On July 20, the Summit of the Americas Secretariat of the Organization of American States (OAS) and the Government of Peru organized an official launch of the theme of the VIII Summit of the Americas: “Democratic Governance against Corruption”. The purpose of the event was to inform civil society and social actors of the continent and to give them an opportunity to share ideas and comments on the main theme chosen by the Government of Peru for the upcoming Summit. The launching took place in Lima, Peru, but the event was broadcasted online via Webcast throughout the Americas. Although there wasn’t dynamism and interaction with the non-present public lacked, some important things could be highlighted, such as the format of civil society participation at the next Summit and how the dialogue with the Secretary General and governments will be held.
Civil society considers the main theme of great relevance considering the regional situation. Last year was uncovered one of the biggest corruption scandals involving more than one government and several politicians in Latin America from both left and right wing. Odebrecht is just the top of the iceberg of a problem that has become entrenched in the political culture in this part of the hemisphere and deserves our full attention. We celebrate the Peruvian government and OAS’ decision about wanting to debate it. However, it is not enough. They must set specific actions and commitments regarding this, involving the public and private sectors. Both sectors are key actors to end this scourge that empty our nations’ treasuries.
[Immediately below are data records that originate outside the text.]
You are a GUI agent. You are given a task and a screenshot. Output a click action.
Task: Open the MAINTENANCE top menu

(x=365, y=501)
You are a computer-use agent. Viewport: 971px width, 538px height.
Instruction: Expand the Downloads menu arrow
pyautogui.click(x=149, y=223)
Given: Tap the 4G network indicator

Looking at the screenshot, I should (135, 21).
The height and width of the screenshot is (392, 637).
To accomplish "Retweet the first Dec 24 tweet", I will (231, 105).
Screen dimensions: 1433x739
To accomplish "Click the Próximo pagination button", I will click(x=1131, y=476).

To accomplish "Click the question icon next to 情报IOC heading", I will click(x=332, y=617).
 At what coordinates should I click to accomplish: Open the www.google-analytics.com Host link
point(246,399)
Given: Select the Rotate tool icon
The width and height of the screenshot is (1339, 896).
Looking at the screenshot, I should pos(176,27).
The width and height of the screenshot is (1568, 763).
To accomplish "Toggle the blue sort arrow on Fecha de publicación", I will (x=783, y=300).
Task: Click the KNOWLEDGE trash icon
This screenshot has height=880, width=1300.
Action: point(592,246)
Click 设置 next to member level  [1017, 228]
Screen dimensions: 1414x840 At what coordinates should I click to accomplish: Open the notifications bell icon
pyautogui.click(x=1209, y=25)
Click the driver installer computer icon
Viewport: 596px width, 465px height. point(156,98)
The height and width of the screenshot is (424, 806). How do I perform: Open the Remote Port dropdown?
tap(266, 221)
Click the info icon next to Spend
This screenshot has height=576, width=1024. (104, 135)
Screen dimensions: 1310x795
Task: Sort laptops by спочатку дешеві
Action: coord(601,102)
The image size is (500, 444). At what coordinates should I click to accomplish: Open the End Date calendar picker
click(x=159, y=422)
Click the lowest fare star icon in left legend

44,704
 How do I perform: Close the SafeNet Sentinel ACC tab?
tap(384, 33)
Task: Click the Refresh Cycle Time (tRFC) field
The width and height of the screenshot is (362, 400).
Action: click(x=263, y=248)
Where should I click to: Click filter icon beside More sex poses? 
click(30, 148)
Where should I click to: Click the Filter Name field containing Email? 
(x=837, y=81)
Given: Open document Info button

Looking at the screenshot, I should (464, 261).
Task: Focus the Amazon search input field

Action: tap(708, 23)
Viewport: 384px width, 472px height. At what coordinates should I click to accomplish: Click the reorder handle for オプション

As civil society, we must exercise citizen control over public resources; how our governments and the private sector manage them. Therefore, we must demand that the mandates of the upcoming Summit in Peru are real and measurable. In the last months, in the Citizen Forum of the Americas we have been working to monitor the fulfillment of the commitments made by the governments in the mandates of the 2015 Summit of the Americas. We have found several shortcomings, both in the fulfillment and in the measurement thereof. On the other hand, in many countries there are no laws on transparency and access to public information. In those where there are, the procedure to exercise the right to access the information is scarce or unknown to the citizenship. This matter is also important in fighting corruption, the states of the Americas must commit themselves to transparency and public accountability.
According to Transparency International, levels of corruption in Latin America and Caribbean are worrying. In their most recent Corruption Perceptions Index, published earlier this year, they reveal that the region’s average is below 40 points, on a scale of 100. If we look at the global map of the index, we realize that Latin America and Caribbean have levels similar to Africa and some countries in Asia, in which the political systems are not precisely democratic.
At the next Summit, civil society and social actors will mark an important participation milestone, and the Citizen Forum of the Americas will be a fundamental scenario. We should remember that the Forum has open doors for all organizations, activists and citizens in general interested in impact on public spaces, both national and hemispheric contexts.